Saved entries
⟨
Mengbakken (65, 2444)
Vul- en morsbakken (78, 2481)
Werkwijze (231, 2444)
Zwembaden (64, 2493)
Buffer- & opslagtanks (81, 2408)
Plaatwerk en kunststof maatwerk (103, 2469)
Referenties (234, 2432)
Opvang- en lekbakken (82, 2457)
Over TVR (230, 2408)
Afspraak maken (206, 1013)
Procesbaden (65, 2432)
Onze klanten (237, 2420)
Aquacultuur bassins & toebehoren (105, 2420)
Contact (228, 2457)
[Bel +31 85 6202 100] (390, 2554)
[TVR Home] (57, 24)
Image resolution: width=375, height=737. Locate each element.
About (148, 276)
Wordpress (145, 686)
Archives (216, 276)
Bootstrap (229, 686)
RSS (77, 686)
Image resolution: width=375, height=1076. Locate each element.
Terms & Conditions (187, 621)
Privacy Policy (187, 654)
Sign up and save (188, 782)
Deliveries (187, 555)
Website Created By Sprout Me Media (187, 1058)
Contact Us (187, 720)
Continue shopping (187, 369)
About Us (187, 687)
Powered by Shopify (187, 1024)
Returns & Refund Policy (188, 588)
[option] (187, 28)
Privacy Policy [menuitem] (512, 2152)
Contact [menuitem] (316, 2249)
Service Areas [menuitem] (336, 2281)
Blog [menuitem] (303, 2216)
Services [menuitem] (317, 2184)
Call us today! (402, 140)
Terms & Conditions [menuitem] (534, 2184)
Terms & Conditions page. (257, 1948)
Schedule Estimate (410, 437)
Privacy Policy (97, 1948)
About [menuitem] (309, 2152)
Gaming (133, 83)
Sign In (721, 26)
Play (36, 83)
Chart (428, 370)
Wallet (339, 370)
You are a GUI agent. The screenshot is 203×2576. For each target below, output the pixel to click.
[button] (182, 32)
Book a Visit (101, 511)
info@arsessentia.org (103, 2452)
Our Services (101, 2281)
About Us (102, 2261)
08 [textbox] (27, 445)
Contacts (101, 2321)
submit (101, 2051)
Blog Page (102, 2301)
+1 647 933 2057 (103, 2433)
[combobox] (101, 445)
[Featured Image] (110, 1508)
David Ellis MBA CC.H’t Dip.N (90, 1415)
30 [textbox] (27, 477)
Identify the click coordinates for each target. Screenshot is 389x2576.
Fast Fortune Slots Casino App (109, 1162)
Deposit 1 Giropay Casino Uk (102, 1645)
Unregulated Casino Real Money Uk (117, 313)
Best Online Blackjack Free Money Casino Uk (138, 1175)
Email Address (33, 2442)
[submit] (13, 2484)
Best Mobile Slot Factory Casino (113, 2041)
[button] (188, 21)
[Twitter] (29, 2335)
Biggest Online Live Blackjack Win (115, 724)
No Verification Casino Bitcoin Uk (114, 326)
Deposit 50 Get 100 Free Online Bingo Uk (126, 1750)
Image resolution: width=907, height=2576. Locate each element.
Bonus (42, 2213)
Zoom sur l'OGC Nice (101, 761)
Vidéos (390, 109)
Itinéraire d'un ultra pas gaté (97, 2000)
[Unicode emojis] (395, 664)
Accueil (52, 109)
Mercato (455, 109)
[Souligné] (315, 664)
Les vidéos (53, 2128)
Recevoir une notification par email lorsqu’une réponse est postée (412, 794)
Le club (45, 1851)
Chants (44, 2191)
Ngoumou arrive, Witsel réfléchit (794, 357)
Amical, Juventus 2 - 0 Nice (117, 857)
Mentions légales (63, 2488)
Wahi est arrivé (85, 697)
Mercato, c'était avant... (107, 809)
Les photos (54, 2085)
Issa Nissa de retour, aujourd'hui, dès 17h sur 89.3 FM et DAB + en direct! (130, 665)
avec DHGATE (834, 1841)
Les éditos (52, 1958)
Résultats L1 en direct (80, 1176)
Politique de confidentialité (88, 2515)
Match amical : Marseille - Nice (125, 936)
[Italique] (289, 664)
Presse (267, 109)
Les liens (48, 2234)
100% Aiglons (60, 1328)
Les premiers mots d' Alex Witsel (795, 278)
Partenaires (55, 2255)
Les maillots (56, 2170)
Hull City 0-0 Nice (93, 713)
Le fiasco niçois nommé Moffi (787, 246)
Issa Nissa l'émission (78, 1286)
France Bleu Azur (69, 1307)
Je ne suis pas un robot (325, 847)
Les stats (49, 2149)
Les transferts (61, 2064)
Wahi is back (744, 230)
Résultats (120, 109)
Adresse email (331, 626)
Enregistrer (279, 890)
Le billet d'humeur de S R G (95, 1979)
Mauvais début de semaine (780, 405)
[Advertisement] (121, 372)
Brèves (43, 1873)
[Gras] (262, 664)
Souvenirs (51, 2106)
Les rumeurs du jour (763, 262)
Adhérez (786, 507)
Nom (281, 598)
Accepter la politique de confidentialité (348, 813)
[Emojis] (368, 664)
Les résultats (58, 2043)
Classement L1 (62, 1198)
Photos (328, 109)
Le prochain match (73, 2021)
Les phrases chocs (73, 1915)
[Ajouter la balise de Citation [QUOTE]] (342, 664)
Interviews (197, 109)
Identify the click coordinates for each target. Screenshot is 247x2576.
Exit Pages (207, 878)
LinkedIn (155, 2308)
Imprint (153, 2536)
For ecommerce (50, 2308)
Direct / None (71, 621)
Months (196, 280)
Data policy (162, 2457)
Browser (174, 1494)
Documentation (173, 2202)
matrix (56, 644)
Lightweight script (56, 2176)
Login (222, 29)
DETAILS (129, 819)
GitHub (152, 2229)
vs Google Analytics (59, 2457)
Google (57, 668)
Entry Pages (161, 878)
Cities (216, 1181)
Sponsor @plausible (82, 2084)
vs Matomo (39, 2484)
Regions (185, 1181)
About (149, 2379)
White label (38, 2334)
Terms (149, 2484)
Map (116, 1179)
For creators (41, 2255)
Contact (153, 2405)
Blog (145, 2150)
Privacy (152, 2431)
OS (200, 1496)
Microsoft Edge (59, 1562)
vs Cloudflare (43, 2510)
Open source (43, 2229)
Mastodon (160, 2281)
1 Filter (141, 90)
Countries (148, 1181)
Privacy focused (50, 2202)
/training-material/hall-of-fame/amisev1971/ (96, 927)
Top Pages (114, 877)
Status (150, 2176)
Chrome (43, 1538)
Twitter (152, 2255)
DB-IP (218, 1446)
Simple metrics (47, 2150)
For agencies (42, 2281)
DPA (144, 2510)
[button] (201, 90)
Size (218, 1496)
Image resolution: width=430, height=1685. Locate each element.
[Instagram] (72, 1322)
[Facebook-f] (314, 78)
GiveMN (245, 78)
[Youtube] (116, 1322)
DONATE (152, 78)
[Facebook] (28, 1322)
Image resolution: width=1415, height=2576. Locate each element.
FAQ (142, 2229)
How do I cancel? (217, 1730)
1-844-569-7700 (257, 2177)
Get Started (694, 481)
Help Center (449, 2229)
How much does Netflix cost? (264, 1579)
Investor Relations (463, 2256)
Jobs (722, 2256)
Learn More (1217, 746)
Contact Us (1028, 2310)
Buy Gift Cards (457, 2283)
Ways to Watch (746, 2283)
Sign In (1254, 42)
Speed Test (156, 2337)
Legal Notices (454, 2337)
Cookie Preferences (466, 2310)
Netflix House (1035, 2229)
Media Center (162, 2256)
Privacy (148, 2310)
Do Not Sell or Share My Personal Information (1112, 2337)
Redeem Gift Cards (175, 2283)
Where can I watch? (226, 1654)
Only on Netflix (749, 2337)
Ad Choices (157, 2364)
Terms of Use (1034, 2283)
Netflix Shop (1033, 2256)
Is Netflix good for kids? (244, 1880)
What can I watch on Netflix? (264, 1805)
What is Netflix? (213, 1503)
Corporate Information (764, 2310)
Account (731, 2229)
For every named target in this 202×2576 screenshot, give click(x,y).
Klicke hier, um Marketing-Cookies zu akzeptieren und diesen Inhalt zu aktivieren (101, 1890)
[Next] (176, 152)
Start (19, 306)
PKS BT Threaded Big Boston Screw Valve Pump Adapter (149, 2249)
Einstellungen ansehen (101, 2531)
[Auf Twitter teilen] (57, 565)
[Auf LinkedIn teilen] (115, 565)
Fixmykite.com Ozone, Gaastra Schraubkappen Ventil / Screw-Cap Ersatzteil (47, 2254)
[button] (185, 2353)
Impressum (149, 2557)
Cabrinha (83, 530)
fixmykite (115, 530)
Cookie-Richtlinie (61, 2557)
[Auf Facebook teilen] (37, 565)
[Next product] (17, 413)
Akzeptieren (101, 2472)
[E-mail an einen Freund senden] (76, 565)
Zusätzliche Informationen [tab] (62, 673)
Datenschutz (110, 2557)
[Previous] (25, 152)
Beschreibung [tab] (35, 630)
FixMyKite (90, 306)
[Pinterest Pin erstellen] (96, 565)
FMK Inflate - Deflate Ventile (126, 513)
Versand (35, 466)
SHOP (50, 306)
⟩
WHAT IS EXPECTED: From the first line above through the line that contains "Procesbaden (65, 2432)", quote each line exactly. Output nothing more.

TASK ANSWER:
Mengbakken (65, 2444)
Vul- en morsbakken (78, 2481)
Werkwijze (231, 2444)
Zwembaden (64, 2493)
Buffer- & opslagtanks (81, 2408)
Plaatwerk en kunststof maatwerk (103, 2469)
Referenties (234, 2432)
Opvang- en lekbakken (82, 2457)
Over TVR (230, 2408)
Afspraak maken (206, 1013)
Procesbaden (65, 2432)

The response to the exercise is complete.